I don’t think that’s how the 19th-Century proponents of the “American System” (which also included government subsidies for internal improvements – roads, railroads, canals) looked at it. The way they saw it, the U.S. had a huge enough internal market to provide American industries with all the customers they needed – provided those industries did not have to compete with even more advanced industrial interest in the UK and Germany. As for selling U.S. manufactured goods abroad, that could come later. And it is a fact (no cite, it’s just something I read in high-school U.S. history class) that in the first couple of decades after independence, the British “dumped” cheap manufactured goods on U.S. markets, at a loss, with the conscious intention of strangling U.S. industry in the cradle. The whole tariff-protection movement might have started as a reaction to that. The question is, was it an overreaction?

Sorry, I didn’t mean to post and run. I thought the thread died. This will be brief, but I’ll try to return and expand as required.

Infant industry and dumping are two different (although related) stories. In infant industry, the idea is that you experience lower costs a while after starting up, perhaps due to learning by doing or economies of scale. The idea is that the industry will turn out to be a comparative advantage industry after a while and will not need protection. That is, it is a temporary measure compatible in principle with free trade.

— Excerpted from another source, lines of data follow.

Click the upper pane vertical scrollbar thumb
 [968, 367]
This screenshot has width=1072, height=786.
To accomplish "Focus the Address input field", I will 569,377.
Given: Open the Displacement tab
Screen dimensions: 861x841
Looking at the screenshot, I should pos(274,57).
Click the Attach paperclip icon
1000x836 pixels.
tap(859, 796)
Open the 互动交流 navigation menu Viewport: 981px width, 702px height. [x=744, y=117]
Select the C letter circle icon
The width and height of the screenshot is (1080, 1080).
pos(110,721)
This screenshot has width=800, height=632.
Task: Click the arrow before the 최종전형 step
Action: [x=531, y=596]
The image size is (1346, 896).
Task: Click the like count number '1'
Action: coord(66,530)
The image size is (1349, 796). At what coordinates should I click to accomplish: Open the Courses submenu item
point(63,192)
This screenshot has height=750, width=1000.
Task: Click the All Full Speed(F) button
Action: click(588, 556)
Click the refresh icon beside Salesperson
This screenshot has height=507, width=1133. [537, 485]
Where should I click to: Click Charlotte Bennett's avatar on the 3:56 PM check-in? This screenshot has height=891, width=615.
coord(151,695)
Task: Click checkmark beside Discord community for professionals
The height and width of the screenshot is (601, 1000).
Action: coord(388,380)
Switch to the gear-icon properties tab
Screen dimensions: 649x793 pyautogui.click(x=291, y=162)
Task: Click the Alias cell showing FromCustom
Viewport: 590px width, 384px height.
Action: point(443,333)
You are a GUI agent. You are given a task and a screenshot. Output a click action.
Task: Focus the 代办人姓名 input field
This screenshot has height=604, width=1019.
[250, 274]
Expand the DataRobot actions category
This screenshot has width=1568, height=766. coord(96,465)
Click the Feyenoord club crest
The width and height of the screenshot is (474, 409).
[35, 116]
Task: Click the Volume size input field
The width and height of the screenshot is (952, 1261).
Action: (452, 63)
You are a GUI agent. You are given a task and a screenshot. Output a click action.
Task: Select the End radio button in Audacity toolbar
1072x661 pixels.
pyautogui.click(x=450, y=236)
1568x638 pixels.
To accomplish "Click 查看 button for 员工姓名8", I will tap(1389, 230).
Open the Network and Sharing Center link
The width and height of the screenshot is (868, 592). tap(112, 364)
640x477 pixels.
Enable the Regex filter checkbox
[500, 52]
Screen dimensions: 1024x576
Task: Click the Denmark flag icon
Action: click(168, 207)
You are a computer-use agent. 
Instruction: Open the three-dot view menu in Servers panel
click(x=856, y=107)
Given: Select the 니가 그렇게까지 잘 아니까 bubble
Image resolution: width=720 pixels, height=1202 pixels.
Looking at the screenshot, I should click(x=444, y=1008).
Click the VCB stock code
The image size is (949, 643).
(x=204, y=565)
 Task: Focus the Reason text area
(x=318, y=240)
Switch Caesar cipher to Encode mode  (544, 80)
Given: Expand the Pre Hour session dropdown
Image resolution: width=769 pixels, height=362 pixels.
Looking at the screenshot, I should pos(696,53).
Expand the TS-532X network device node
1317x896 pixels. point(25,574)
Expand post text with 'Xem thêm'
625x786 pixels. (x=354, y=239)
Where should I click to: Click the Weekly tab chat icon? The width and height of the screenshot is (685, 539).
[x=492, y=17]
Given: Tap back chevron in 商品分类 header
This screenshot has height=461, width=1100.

Anti-dumping is kind of the same but rather than an industry starting up it is that (again) temporary tariffs are required because - as BrainGlutton says - foreigners are attempting to wipe out an industry by selling at a loss. This would be a “bad thing” if it would be unduly costly to restart the industry when the foreigner gets sick of giving discounts. Similarly to infant industry, anti-dumping arguments are just acceptable in principle, but in practice are usually disguised handouts to industries which do not have comparative advantage. Google Polish golfcarts for an example of how this stuff works.

For both dumping and infant industry arguments, the standard policy prescription is a production subsidy, not a tariff (which can be thought of either as a combination production subsidy and consumption tax or a tax on trade [i.e. a tax on imports *and* exports]).

Both of these arguments are supposed to be different from plain old protectionist arguments. A really brief summary of the standard position about why trade is good:

Moving from autarky to trade hurts some industries and helps some industries (and the same applies to people) but – and this is the basic sense in which trade is “good” – the gainers could overcompensate the losers. Trade removes the constraint that a region has to consume only what it produces. When a region trades it can produce stuff it’s relatively cheap at producing and swap it for stuff it’s not.

If a country cannot influence its terms of trade (the prices of its imports and exports) then its optimal tariff is zero regardless of what other countries’ commercial policy is. There may be other types of policies that are justifiable (like production/ consumption taxes/ subsidies) and it may be that a there is a welfare improving “second best” tariff, but the optimal tariff is zero.

If a country can influence its import and export prices (and the US unquestionably can for many goods) then its optimal tariff is not zero. However, tariff reductions by others and the US would still be good.

Note that BrainGlutton’s

contains some truth and a hint of a fallacy: It is true that having a large internal market makes trade less important (at least to the extent that economies of scale matter). But trade interventions penalise consumers and comparative advantage (i.e. export) industries. It is not a matter of protecting all industries: you must hurt some. And crucially, remember that the ONLY reason you’d want to “sell US manufactured goods abroad” is to import stuff.

:confused: That might be how the government would look at it . . . The individual exporters would be concerned with exchanging their goods for money, not “stuff,” and likely would be indifferent to the material-imports side of the balance-of-trade report.

If the foreigners had nothing anyone here wanted to buy, they wouldn’t be able to buy our money.